When I was interviewing for medical school, many of the interviewers focused on either past accomplishments (What research had I done? What activities had been important to me during college?) or on projections into the distant future (What specialties interested me? What type of career did I envision for myself?). One man took a different tactic, however, and asked me to describe how I envisioned my first week of medical school.
Without pause I launched into a description of my ideal first week: I would move into my new apartment and get everything put away, determine which bank and supermarket I would frequent, join a gym, purchase my textbooks, and do some light pre-reading of the course material. In short, I planned to have every aspect of my non-medical life settled by the time classes began. I grew excited just thinking about all of the wonderful organizing tasks I would accomplish and about that refreshing feeling of having all of the details from one project finished and tucked away before diving into something new.
The interviewer laughed. It was more of a guffaw than a polite chuckle.
“Just so you know,” he said, “that’s not going to happen.”
I kept my indignance to myself, forced-smiling my way through the remainder of the interview while imagining the smug satisfaction I would feel when my first week unfolded exactly as I had planned.
Irritatingly, his prediction was completely right.
Instead of returning from vacation tanned and well-rested, in perfect shape to move into our new apartment, my then-boyfriend (now-husband) and I arrived back from Mexico with stomach cramps and diarrhea. He started his new job while I alternated unpacking boxes and curling up on the bathroom floor. He then quit said job two days later because of the amazingly terrible working conditions and I spent hours trolling the internet for job listings and freaking out about how we would pay our rent. By the time the first day of classes rolled around, I had done no reading, exercise, or furniture arrangement. Rather than shrinking to leave room for a clean start, my to-do list had ballooned with the remnants of everything I had hoped to do, as well as everything that I now had to do – and do quickly.
It’s a scenario I had laugh at now, though only with the added wisdom of that’s how such things seem to go, not, as I might have hoped, now I know how to avoid repeating those mistakes. Because every time I face a big task or transition, I plan – no, fantasize – about how I will get everything else squared away so that when the looming challenge arrives, I will be able to devote to it my full time and attention. I crave the satisfaction of completing an entire list of tasks, thus leaving myself free to focus on just one thing. I’ll plan to spend a Saturday doing laundry, paying bills, returning phone calls, and cleaning, for example, leaving Sunday free for some reading or writing. I’ll promise myself that I will complete all of my dictations from my recent discharges before switching to a busy new service area at the hospital. I’ll swear to my husband that I will finish making the personalized coasters and knitting the various scarves that were all started with great zeal but have become just another chore to complete before I go and buy beads for a bracelet and fabric to make a new dress. Each time I fall short of completing the tasks I have set before myself (usually with the goal of clearing time and space for additional, though more enjoyable, tasks), I feel both overwhelmed by what remains to be done as well as disappointed and frustrated at my failure.
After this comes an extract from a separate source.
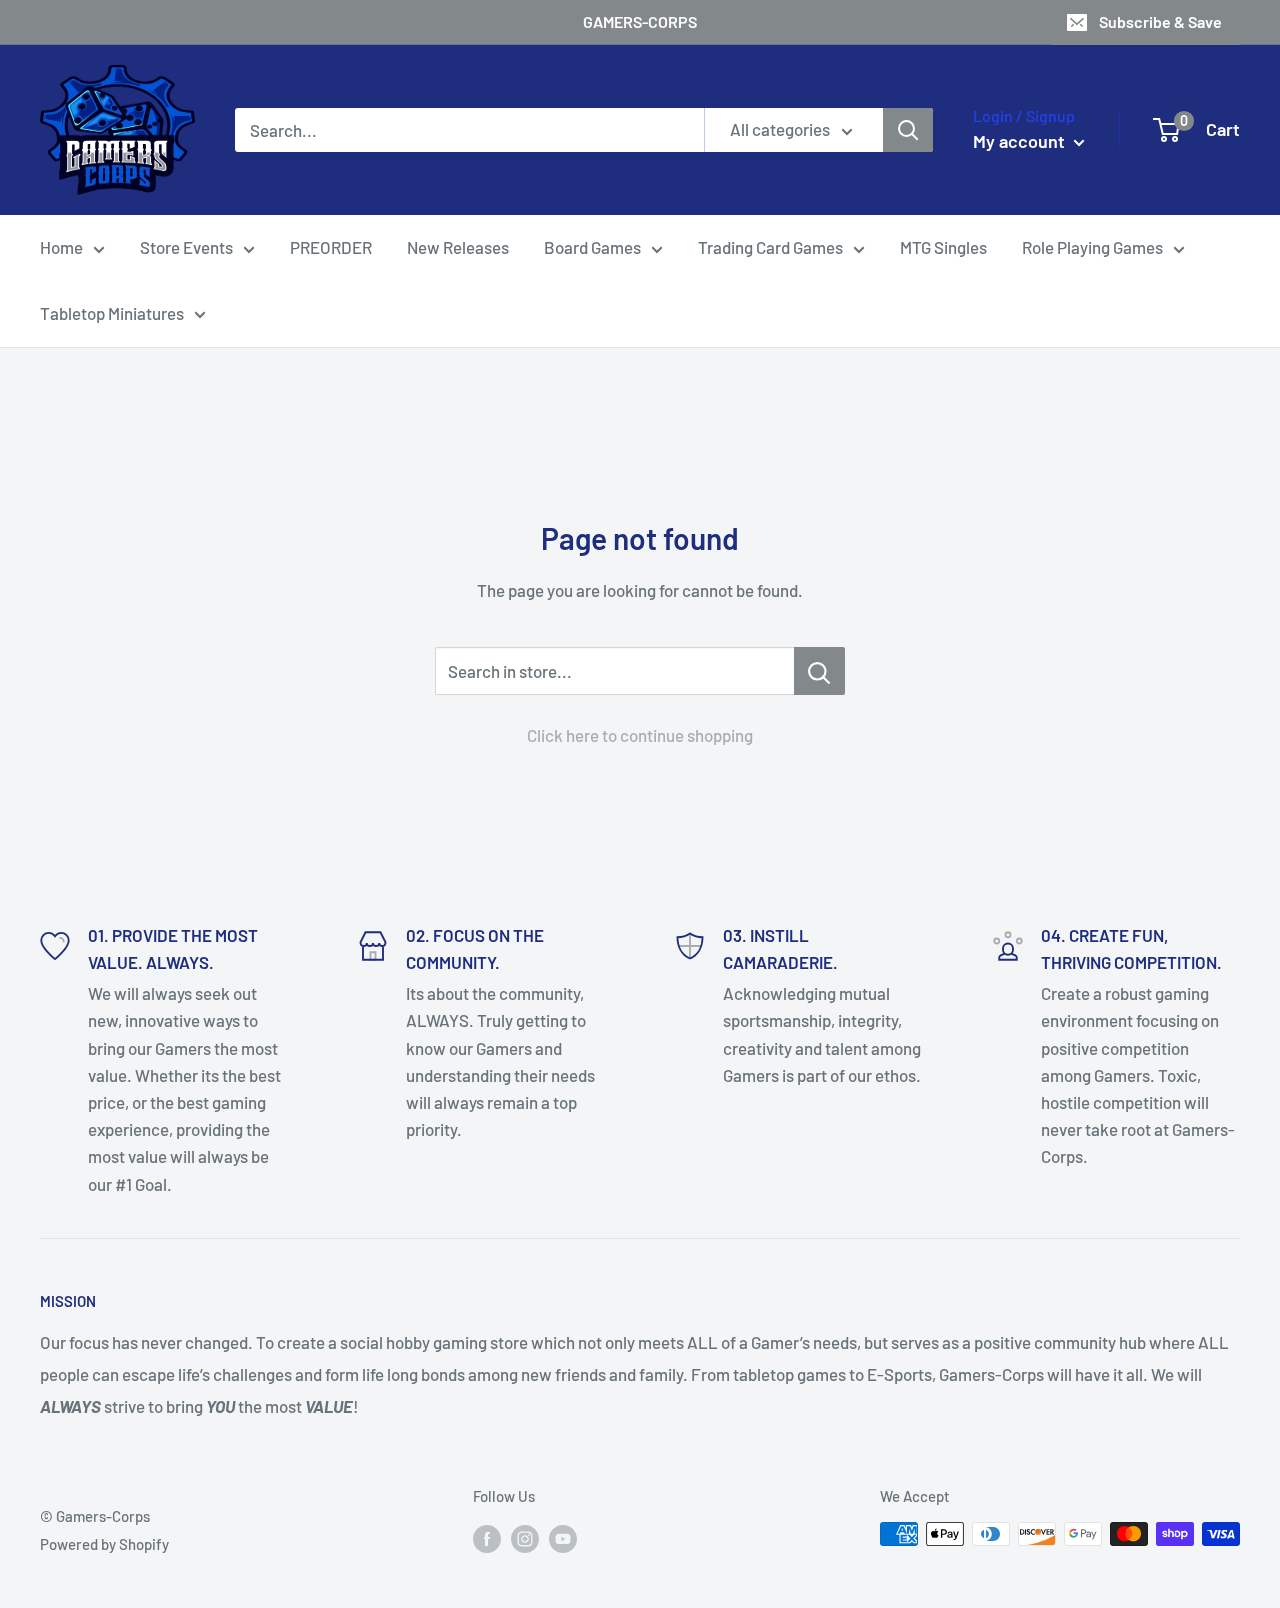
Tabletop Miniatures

Emotionally I am slammed, though my downfall has occurred by my own design.
As I sit here writing this, I am perched in the home that we just purchased, on one of two chairs whose surfaces are not piled high with our belongings. I am surrounded by boxes whose contents spill out haphazardly as if begging to find homes in yet-to-be-cleaned drawers and cupboards. I have not joined a gym, changed the registration on the cars, or even set up our Internet connection. It is the first day of a new rotation and I have yet to call Medical Records to find out which dictations I still owe. And my crafts projects – there at least three of them that I can name, all unfinished and some still waiting to be started – have all been packed up and dragged along on this journey.
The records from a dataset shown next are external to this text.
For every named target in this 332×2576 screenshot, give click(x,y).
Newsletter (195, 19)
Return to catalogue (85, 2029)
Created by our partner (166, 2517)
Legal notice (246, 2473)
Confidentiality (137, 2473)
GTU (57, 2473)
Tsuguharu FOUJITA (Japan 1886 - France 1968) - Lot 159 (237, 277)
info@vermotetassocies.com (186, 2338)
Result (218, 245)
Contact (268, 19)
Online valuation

Here I am again. I’m still irritated, yes, and at times so taken aback by the number of things that need to be done, let alone the number of additional things that I would really like to do, that I am paralyzed and unable to dive into any of the tasks. I am reasonably confident that when all of the mess has been cleared and I find that I am still functioning at work and have eked out the time to write a few words, I will sigh with relief and think somewhat condescendingly to myself, Of course it didn’t go as planned, but it turned out all right, just like it always does. At least I hope I will.
For some reason, this lesson – that I won’t ever finish every looming task and find myself with a glorious clearing of time, free for me to devote to whatever leisure activity I desire, and yet things will still turn out ok in the end – is one that it seems I need to keep re-learning. Perhaps it’s because I still have a lot of work to do on myself.
Or perhaps it’s because that lesson, though so seemingly obvious each time it appears, is actually really important and worth repeating.